◆ **TASK REQUIREMENTS**: Beginning at the line that mentions "Image resolution: width=1024", retype the rest of the records below exactly. Pictures are not part of the copy.

------------

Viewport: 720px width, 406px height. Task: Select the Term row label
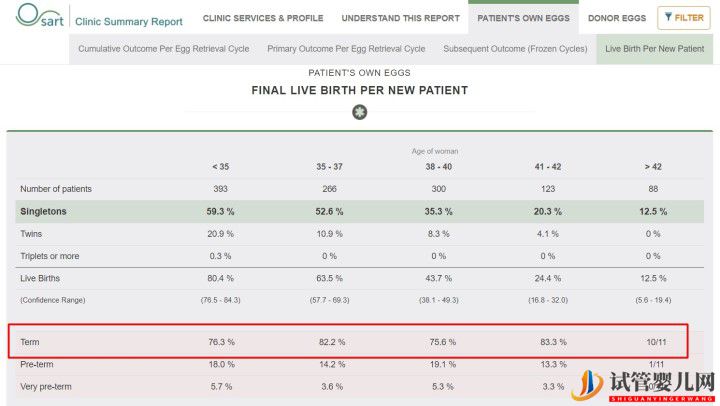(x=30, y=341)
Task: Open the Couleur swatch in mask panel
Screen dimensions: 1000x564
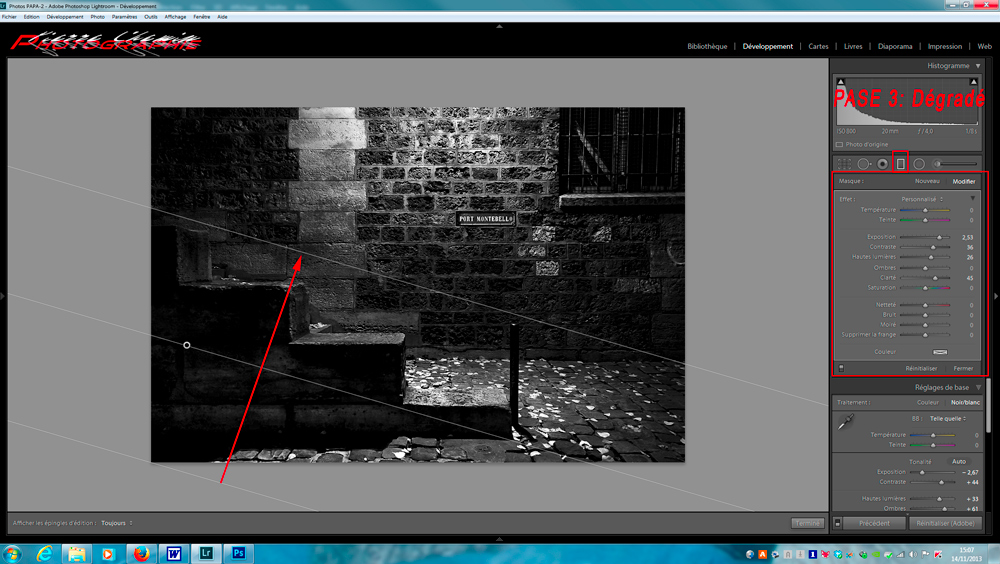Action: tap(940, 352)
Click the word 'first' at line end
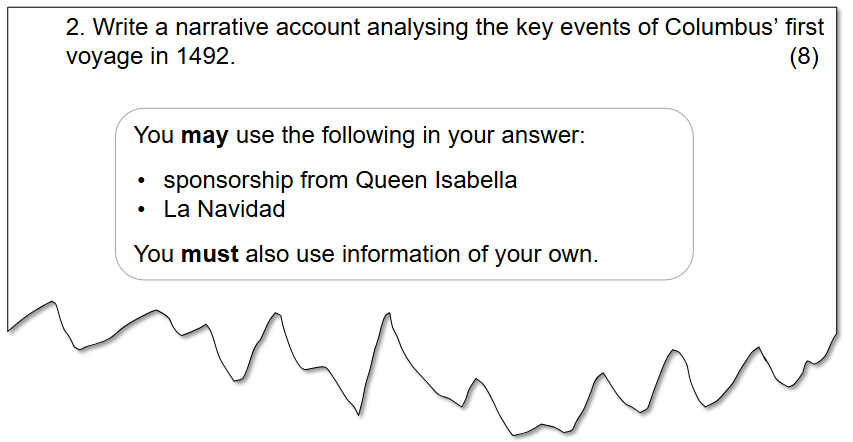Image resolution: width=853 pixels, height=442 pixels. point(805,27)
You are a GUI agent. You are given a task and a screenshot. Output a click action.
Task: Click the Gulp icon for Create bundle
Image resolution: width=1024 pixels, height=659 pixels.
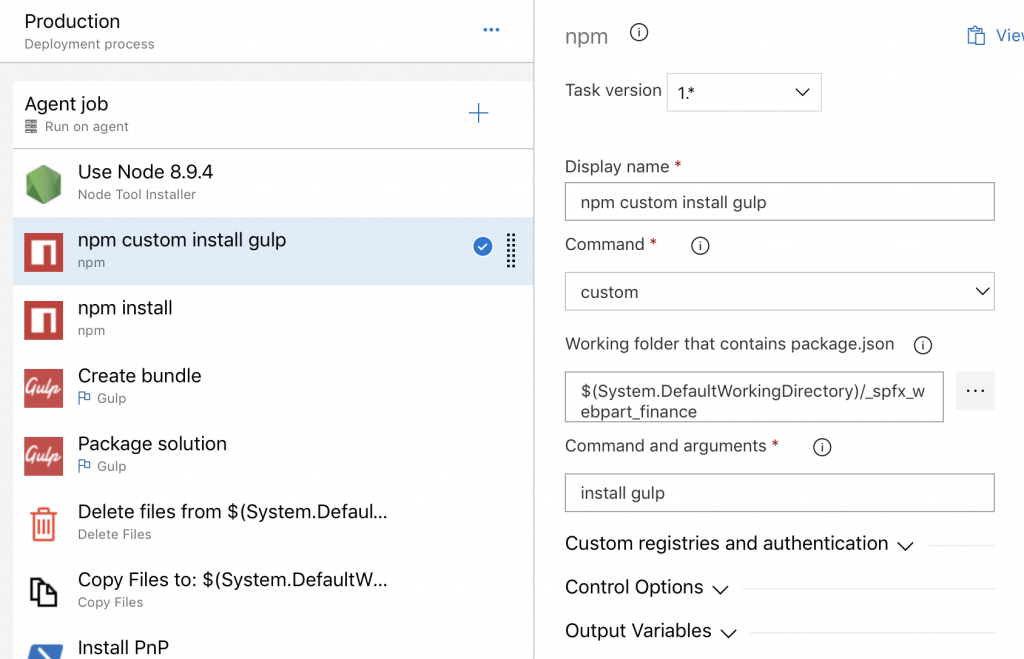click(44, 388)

------------

◆ **YOUR RESPONSE**:
Image resolution: width=1024 pixels, height=659 pixels.
click(44, 388)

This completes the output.